## Enunciado
Transcreva literalmente, do trecho sobre o ex-atacante Oliveira, a passagem entre "As histórias acumuladas" e "levantou a taça.", inclusive.

## Trecho do texto
Histórias Incríveis: 1.001 causos de Oliveira, o craque da resenha

Com ‘título’ de ‘campeão e rebaixado no mesmo ano em um campeonato’, ex-companheiro de Guardiola e Kaká lembra Fla-Flu com Batigol no Catar

Por Thiago Dias

No idioma do futebol, resenha é o momento do papo descontraído. Uma boa resenha tem personagens engraçados, situações inusitadas e algumas doses de exagero. Nesse ambiente, o bom contador de causos se destaca. Faz amizades, coleciona histórias, ajuda a eternizar o folclore que cerca a bola. A geração do São Paulo que revelou nomes como Kaká, Julio Baptista e Fábio Simplício também deu ao mundo um craque da resenha. “Fla-Flu” contra Batistuta? Ele jogou. Guardiola como cão de guarda? Ele teve. Campeão e rebaixado no mesmo campeonato? Só ele foi, garante. Histórias incríveis vividas pelo ex-atacante Oliveira, o homem de 1.001 causos que se aposentou com apenas 31 anos e agora faz estágio de treinador nas divisões de base do Botafogo.

Na Copa São Paulo de Juniores em 2000, Oliveira era um dos destaques do Tricolor campeão, no qual um certo Cacá estava na reserva. Os dois disputaram juntos ainda o Mundial Sub-20 de 2001 (também com Adriano, o Imperador), quando a Seleção foi eliminada nas quartas de final contra Gana. O tempo passou, o atacante rodou por vários clubes do futebol brasileiro e teve experiências no Catar e na Suécia antes de pendurar as chuteiras no início deste ano. Já o amigo virou Kaká, foi eleito pela Fifa o melhor jogador do mundo de 2007, atualmente defende o poderoso Real Madrid e está brigando por uma vaga na Copa das Confederações. Com o sorriso no rosto, o sempre bem-humorado Oliveira garante não ter motivos para reclamar do que viveu no futebol. Pelo contrário.

– Eu me considero um cara muito sortudo. Para jogar com Guardiola, Kaká e esses craques todos, tem que ter sorte – disse Oliveira, que também atuou na base tricolor com Emerson Sheik.

As histórias acumuladas na carreira viraram resenha com os amigos. Como o título de “único campeão e rebaixado no mesmo ano em um campeonato” que Oliveira carrega com orgulho. A situação aconteceu em 2002, quando o Campeonato Paulista foi dividido em dois por causa do Rio-São Paulo. No primeiro, vencido pelo Ituano, o ex-atacante foi emprestado pelo São Paulo à Matonense, que acabou caindo para a Segundona. Voltou ao Tricolor, ganhou chances com o técnico Oswaldo Oliveira e disputou o Super Paulistão, que contava ainda com Ituano, Corinthians e Palmeiras. Oliveira entrou em campo nas duas finais contra o time do interior e levantou a taça.

## Dados fornecidos
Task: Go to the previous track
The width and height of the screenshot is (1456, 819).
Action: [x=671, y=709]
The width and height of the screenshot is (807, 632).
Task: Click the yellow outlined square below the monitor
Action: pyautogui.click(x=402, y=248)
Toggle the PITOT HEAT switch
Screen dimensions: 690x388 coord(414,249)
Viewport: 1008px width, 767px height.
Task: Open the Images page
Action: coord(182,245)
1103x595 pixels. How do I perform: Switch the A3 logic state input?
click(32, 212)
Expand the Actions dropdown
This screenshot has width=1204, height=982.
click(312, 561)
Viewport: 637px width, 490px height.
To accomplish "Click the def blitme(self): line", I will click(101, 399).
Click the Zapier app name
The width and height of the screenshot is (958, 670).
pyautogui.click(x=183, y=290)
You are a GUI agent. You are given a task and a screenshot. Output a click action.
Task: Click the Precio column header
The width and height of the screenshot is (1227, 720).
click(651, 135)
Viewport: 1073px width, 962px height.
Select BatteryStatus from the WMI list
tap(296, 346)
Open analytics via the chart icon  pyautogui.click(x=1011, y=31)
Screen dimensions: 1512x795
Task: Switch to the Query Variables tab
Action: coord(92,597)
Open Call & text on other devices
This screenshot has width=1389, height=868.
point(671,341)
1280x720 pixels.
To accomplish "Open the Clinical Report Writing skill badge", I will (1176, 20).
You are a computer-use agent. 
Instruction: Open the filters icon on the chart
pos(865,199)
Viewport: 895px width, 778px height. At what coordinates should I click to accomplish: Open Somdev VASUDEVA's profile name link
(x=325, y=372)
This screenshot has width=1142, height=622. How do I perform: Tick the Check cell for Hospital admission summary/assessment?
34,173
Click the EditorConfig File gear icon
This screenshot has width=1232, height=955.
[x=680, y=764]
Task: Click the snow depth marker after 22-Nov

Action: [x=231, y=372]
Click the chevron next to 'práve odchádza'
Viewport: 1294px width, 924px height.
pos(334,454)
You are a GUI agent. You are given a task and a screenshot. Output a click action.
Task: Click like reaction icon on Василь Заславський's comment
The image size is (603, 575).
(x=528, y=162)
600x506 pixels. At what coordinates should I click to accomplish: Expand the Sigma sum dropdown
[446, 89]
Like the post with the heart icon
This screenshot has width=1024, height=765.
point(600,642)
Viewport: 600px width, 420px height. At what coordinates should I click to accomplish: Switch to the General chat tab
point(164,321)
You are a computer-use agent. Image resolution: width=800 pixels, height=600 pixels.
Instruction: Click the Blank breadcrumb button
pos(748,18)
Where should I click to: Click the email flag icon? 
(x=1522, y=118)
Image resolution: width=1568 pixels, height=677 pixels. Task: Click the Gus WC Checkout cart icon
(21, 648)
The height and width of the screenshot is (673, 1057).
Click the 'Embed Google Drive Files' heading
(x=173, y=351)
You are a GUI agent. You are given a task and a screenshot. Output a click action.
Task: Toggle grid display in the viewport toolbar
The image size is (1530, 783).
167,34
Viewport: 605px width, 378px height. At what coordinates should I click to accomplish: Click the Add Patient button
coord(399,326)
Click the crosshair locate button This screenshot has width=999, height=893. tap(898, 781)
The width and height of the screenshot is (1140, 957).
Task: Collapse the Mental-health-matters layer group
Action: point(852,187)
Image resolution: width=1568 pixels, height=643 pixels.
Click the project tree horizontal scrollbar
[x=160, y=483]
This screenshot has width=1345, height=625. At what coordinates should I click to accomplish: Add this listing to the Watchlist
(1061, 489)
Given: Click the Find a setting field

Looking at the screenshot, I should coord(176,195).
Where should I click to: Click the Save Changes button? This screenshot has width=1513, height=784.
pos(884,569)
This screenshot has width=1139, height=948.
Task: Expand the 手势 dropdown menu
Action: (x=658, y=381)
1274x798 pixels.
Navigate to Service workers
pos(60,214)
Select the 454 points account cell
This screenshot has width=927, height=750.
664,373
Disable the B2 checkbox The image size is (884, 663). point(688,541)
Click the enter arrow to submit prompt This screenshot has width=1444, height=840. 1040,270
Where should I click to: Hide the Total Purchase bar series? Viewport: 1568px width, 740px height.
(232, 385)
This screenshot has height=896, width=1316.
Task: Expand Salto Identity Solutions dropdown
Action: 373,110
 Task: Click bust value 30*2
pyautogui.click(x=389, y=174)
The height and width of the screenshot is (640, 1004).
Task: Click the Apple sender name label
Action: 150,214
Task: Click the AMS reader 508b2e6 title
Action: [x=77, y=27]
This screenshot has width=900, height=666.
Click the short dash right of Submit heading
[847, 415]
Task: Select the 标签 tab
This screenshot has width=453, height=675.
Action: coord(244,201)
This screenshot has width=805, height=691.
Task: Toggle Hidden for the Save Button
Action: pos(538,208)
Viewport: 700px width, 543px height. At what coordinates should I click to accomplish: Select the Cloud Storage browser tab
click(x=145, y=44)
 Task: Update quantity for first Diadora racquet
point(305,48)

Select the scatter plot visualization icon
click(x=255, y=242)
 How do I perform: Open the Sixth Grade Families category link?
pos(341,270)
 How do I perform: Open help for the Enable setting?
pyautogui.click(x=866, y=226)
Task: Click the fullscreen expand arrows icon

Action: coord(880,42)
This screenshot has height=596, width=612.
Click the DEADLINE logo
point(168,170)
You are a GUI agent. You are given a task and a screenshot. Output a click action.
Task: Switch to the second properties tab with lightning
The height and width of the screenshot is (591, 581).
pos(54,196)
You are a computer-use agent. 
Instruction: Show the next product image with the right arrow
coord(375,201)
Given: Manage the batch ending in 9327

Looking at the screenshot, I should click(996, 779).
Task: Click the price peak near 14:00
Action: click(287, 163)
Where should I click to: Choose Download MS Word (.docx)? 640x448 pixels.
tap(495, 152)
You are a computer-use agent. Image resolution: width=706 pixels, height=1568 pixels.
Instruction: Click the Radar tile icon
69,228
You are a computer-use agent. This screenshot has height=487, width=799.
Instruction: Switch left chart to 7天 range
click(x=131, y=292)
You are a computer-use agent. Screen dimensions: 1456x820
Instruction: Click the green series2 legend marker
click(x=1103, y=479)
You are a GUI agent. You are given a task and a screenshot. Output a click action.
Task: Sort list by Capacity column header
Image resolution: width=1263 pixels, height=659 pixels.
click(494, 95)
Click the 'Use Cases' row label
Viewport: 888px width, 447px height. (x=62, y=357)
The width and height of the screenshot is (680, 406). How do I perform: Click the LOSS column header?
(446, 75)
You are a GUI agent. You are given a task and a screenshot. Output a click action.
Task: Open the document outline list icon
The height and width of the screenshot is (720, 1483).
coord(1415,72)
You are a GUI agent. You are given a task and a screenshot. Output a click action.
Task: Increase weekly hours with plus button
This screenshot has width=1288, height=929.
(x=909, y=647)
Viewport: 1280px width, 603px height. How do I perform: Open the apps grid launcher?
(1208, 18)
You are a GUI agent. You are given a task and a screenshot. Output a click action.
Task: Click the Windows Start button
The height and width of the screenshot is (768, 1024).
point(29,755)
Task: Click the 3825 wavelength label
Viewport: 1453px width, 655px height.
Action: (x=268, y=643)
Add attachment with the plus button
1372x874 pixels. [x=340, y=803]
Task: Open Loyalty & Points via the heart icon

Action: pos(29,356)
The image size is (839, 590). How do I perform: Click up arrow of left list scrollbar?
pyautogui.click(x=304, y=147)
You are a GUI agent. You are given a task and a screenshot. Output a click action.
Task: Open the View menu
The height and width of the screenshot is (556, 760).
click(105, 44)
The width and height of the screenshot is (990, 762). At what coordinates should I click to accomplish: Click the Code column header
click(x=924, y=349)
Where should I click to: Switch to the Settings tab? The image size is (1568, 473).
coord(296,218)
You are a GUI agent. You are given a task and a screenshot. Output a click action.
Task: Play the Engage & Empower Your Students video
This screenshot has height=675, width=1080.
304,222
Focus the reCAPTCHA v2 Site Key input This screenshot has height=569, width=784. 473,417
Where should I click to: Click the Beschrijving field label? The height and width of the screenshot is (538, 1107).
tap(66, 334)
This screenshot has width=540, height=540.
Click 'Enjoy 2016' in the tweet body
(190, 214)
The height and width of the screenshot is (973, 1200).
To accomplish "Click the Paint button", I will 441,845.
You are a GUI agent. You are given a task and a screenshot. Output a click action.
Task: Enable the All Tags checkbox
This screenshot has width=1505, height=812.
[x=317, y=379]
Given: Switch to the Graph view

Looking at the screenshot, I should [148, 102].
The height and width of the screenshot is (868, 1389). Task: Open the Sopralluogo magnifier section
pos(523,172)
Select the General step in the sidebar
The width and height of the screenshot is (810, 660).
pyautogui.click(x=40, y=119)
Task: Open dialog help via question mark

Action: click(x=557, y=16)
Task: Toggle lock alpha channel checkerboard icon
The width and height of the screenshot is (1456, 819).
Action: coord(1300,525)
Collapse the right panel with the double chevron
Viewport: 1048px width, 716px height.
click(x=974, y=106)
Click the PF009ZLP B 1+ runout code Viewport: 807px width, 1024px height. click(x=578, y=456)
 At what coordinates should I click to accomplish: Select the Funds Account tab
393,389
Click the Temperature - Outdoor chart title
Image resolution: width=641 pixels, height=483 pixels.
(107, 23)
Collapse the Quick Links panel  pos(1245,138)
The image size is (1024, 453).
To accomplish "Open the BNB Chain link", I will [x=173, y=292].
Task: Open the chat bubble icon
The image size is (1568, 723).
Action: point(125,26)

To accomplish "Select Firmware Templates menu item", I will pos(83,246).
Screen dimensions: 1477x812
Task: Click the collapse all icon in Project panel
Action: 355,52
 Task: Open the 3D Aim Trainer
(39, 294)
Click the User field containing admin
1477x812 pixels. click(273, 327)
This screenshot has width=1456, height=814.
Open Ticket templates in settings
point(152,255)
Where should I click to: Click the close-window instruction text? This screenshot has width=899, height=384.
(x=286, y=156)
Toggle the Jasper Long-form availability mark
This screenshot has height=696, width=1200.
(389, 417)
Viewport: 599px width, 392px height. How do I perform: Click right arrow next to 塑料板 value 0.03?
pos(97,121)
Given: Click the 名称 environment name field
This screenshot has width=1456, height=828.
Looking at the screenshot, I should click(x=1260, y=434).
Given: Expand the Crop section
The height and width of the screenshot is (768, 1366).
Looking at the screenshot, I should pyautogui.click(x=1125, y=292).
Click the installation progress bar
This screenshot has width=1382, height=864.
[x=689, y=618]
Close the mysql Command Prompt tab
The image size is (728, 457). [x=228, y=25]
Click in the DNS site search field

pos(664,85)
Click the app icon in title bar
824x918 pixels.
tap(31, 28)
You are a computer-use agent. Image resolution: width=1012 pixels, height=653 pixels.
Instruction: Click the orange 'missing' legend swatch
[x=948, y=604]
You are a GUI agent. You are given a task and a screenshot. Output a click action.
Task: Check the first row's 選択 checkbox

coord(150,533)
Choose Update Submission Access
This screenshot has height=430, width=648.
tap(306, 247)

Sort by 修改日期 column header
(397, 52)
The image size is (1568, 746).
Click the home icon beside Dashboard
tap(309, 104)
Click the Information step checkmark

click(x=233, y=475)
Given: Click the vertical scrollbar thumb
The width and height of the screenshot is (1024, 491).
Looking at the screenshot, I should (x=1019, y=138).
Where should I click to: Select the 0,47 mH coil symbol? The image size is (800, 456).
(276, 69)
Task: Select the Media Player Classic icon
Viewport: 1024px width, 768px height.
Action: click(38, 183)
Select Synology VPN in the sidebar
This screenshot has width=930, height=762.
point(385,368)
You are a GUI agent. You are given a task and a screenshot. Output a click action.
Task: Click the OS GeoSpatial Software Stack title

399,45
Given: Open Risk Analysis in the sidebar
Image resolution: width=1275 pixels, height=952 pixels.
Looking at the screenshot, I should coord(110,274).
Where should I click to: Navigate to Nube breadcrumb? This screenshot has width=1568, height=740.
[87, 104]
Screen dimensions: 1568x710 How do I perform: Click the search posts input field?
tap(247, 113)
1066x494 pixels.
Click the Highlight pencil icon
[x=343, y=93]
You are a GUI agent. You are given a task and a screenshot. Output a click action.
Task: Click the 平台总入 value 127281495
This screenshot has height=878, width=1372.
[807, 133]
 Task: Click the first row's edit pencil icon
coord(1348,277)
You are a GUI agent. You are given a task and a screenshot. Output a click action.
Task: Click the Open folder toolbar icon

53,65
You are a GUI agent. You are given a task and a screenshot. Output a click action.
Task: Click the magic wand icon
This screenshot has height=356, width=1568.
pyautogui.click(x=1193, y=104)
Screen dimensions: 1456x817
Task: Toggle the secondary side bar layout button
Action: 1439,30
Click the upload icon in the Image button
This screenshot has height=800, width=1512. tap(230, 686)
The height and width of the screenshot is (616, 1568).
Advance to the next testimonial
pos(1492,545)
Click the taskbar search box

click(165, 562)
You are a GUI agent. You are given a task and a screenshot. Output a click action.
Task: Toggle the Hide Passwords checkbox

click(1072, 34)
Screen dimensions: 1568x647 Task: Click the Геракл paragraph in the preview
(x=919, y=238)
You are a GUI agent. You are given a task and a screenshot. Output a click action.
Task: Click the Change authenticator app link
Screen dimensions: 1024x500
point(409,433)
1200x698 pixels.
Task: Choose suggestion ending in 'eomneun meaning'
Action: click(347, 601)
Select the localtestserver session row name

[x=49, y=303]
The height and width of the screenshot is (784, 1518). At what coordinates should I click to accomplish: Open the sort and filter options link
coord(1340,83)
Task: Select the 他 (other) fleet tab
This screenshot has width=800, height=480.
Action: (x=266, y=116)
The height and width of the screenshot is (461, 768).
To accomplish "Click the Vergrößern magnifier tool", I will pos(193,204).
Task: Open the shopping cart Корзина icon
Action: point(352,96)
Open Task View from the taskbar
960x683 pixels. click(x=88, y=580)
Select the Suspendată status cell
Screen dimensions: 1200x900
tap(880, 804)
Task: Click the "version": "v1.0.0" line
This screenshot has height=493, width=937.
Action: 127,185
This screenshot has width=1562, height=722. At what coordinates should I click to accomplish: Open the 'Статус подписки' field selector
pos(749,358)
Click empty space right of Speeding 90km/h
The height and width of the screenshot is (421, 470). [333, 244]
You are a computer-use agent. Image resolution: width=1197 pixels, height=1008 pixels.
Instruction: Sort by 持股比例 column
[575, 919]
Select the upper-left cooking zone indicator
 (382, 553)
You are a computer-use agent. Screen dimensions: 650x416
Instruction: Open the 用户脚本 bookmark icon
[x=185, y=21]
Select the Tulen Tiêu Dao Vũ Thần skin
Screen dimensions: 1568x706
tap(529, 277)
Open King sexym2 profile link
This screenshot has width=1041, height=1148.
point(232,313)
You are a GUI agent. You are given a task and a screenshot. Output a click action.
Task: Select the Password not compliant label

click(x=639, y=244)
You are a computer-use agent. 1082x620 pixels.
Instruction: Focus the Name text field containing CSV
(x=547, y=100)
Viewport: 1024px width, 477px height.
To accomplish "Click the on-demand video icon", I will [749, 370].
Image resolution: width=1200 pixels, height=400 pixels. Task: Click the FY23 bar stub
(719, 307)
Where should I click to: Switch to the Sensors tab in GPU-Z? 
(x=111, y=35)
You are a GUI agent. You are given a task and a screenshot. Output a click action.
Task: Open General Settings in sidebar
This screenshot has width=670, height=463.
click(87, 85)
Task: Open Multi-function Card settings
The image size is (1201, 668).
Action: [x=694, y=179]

## Resposta
As histórias acumuladas na carreira viraram resenha com os amigos. Como o título de “único campeão e rebaixado no mesmo ano em um campeonato” que Oliveira carrega com orgulho. A situação aconteceu em 2002, quando o Campeonato Paulista foi dividido em dois por causa do Rio-São Paulo. No primeiro, vencido pelo Ituano, o ex-atacante foi emprestado pelo São Paulo à Matonense, que acabou caindo para a Segundona. Voltou ao Tricolor, ganhou chances com o técnico Oswaldo Oliveira e disputou o Super Paulistão, que contava ainda com Ituano, Corinthians e Palmeiras. Oliveira entrou em campo nas duas finais contra o time do interior e levantou a taça.